The new owners of The Ritz-Carlton, Grand Cayman, are standing by their earlier statements on stamp duty owed despite conflicting assertions by Cayman Islands Premier McKeeva Bush. 

RC Cayman Holdings, which purchased the Ritz property at auction 31 October, claims it has no responsibility to pay some $6 million in deferred duty the government alleges it was owed by companies formerly controlled by Ritz developer Michael Ryan. RC Cayman, a subsidiary of United States private equity firm Five Mile Capital Partners, said it never received a reply from the premier to its June proposals on various issues, including stamp duty. Additionally, RC Cayman claims that the US$177.5 million purchase price of the Ritz was agreed upon by the company’s valuation experts and the government’s 
Valuation Office. 

‘The political fray’ 

RC Cayman’s statement was issued 7 November after Mr. Bush had told the Caymanian Compass that government and the company were discussing the “still outstanding” debt, as well as stamp duty on the transfer of the property to RC Cayman. 
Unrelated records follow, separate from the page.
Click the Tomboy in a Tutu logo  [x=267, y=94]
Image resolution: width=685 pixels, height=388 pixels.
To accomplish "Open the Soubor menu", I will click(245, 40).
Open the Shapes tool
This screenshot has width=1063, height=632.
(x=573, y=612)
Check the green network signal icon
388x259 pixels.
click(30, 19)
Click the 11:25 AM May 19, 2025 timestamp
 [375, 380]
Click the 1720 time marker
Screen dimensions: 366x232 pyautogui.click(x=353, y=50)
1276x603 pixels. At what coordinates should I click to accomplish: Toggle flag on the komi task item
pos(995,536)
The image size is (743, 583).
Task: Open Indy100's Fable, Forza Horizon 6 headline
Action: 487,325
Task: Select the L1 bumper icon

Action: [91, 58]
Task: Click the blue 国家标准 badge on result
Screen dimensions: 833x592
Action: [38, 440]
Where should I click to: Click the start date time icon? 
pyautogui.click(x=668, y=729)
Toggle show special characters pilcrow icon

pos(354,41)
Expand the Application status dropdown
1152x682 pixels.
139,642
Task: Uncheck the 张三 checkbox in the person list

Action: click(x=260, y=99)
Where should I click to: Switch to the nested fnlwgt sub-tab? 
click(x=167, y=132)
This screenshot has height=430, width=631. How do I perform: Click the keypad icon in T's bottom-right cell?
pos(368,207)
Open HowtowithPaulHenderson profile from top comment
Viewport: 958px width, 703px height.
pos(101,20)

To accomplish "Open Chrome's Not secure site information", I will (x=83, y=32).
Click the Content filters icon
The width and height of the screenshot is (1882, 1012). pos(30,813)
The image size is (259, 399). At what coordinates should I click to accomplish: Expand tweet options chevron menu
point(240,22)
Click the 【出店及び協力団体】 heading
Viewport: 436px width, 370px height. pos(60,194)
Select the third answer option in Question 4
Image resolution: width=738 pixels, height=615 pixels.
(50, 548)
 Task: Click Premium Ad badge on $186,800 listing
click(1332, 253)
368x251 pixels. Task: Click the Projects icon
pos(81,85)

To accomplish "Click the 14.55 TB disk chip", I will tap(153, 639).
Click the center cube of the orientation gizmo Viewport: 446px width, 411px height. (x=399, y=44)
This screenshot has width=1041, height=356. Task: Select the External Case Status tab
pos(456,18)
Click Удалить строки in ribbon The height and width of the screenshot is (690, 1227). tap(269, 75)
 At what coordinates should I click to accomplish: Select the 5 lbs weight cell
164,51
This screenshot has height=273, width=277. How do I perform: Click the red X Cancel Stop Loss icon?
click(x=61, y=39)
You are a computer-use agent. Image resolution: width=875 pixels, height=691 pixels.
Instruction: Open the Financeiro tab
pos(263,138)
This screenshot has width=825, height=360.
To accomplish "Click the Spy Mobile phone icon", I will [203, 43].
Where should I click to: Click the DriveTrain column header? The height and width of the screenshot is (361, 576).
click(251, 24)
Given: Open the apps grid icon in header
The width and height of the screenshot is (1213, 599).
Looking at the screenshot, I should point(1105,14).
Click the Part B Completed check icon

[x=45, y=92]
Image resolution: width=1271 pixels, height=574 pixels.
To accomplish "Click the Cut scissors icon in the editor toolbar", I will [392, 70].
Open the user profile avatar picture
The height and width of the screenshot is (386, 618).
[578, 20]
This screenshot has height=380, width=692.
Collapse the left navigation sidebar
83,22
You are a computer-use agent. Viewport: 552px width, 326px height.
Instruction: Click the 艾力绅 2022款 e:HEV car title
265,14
On 14 November, Mr. Bush said in the Legislative Assembly that government would continue to demand the $6 million in deferred duty. He said he wrote the new owners on 5 October regarding their June proposals. Additionally, Mr. Bush said the US$177.5 million purchase price was far lower than the US$468 million value assigned by an appraiser in 2007, and that the government’s Senior Valuation Officer Uche Obi had said in his opinion the hotel and property were worth more than US$500 million. 

In response to a request for 
comment from the Compass, the owners’ local attorneys Conyers, Dill & Pearman issued the following statement: “Five Mile Capital Partners LLC has no desire to enter into the political fray by responding to the premier’s address to the Legislative Assembly on 14 November, 2012, but stands by its earlier statements. It also reaffirms its commitment to the improvement of the Cayman Islands and its tourism offering, as well as the welfare of residents through employment at the hotel, and to its policy of complying at all times with the laws of the country.” 

According to the 7 November statement, the new Ritz owners intend to pay the full stamp duty on the US$177.5 million property transfer, although they say they have “no legal obligation” to pay the outstanding $6 million nor “any agreement with the government” to assume any unsecured debts owed to government. 


2007 valuation 

Via an unknown source, the Compass received copies of reports performed by property consulting firm BCQS that places the value of the Ritz and associated properties in the region of US$468.8 million, as of January 2007. The value of the hotel resort itself is placed at around US$387 million, calculated according to an income capitalisation approach based on a projected 2009 net profit of about US$21 million, and assuming the completion of 446 golf course residential units (generating additional profits of some US$4.5 million through resort amenities). 

Additionally, the value of five parcels of undeveloped land, totalling about 41 acres, is pegged at US$81.8 million, based on the property’s development potential. 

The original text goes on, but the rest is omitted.